→ Source extract:
+ + +

As the federal government moves closer to putting lesser prairie chickens on their threatened or endangered species lists, state agencies, colleges, wildlife and agriculture groups are working together to learn more about the grouse of the short grass and sand/sage prairie.
Here are a few bits of information. Sunday’s outdoors page in The Wichita Eagle and Kansas.com/outdoors will have more complete details. A photo gallery about 50 photos will also be posted online.
– Biologists are currently studying the birds in all five states with lesser prairie chicken populations, – Kansas, New Mexico, Texas, Oklahoma and Colorado.
– Three teams of biologists have been studying Kansas lessers in extreme southwest Kansas, the Red Hills region northwest of Medicine Lodge and the Gove/Logan County Smoky Hill country south of Oakley.
– The further south and west you go, the worse the drought and, generally, the worse the conditions for good lesser habitat. The Colorado population, small for a long time, may have really taken some serious damage from five or so years of on-going drought.
– Researchers in the Smoky and Red Hills were impressed with the numbers of adult birds they found when they started studying the birds late last winter and early this spring. Drought the previous two years had impacted the populations some, but probably not as much as with the greater prairie chickens in the Smoky Hills.
– Probably the best lek in that Smoky Hill region consistently held about 21 displaying males. Researchers were downright shocked to find 17 hens on the lek one morning earlier this spring. Normally it’s a good morning if 10 to 20 percent of the birds on a lek are females, since most only come a time or two to get bred.

+ + +

→ Given material:
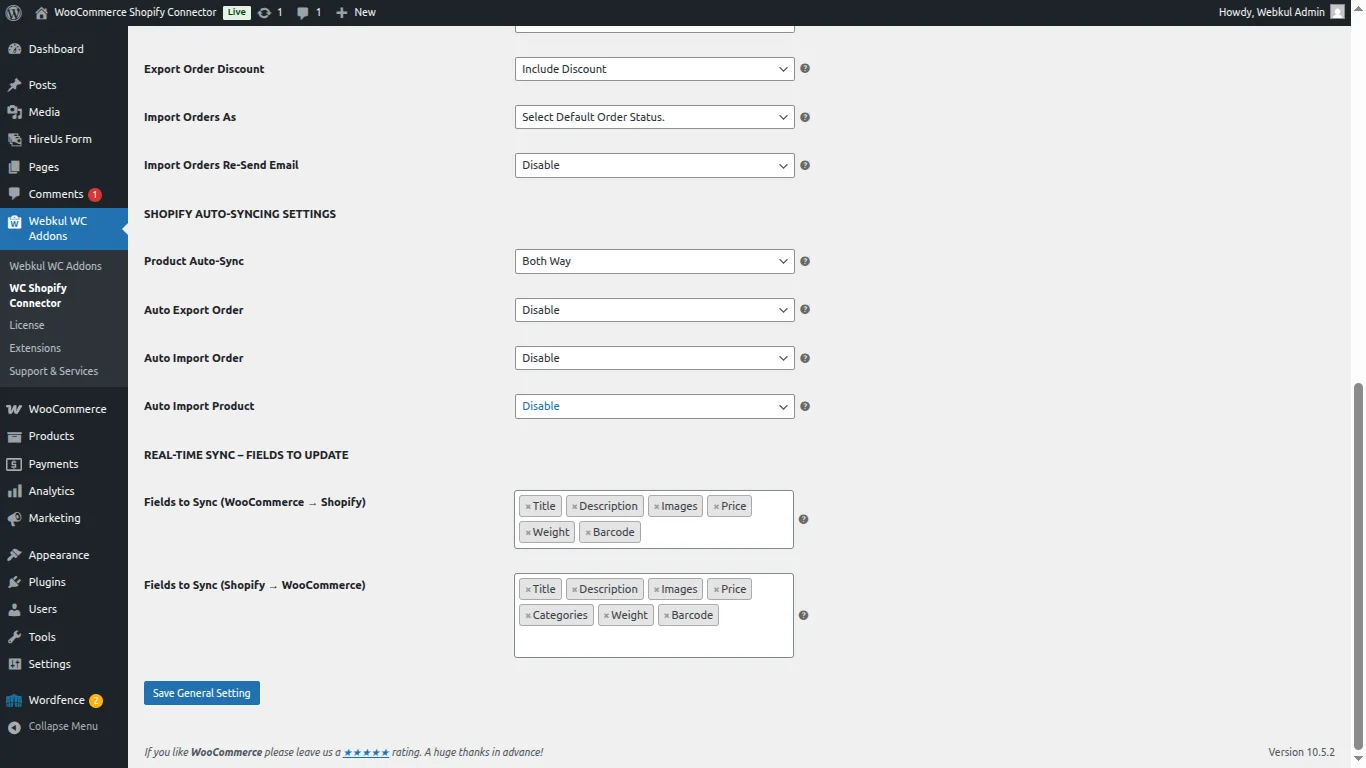Viewport: 1366px width, 768px height.
Task: Open the Extensions page under Webkul addons
Action: point(35,347)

+ + +

→ Requirement: Continue the lesser prairie chicken text from its last sentence. You won't need the lines for this.

→ Answer box:
– Overall grassland habitat is fair to poor across the Smoky Hills because of grazing and the drought. CRP fields, many of which have been hayed or grazed the past two summers, offer little habitat. Some biologists have claimed CRP is why the birds have done so well across western Kansas the past 20 or so years.
– Nest survival hasn’t been as good as hoped in some areas, probably because the lack of good habitat makes the nests and nesting hens more vulnerable to predation.
– Chicks began hatching in the Smoky Hills late last week. At least one brood of chicks has already perished to the 100-plus degree heat of the past few days.
– Males are still attending leks in some fairly impressive numbers. Monday morning researchers in Gove County counted 14 males and 3 females on a lek on the Fleming Ranch. At least one of the females was known to be a bird that had lost her eggs earlier. She may try to renest if she’s been bred again.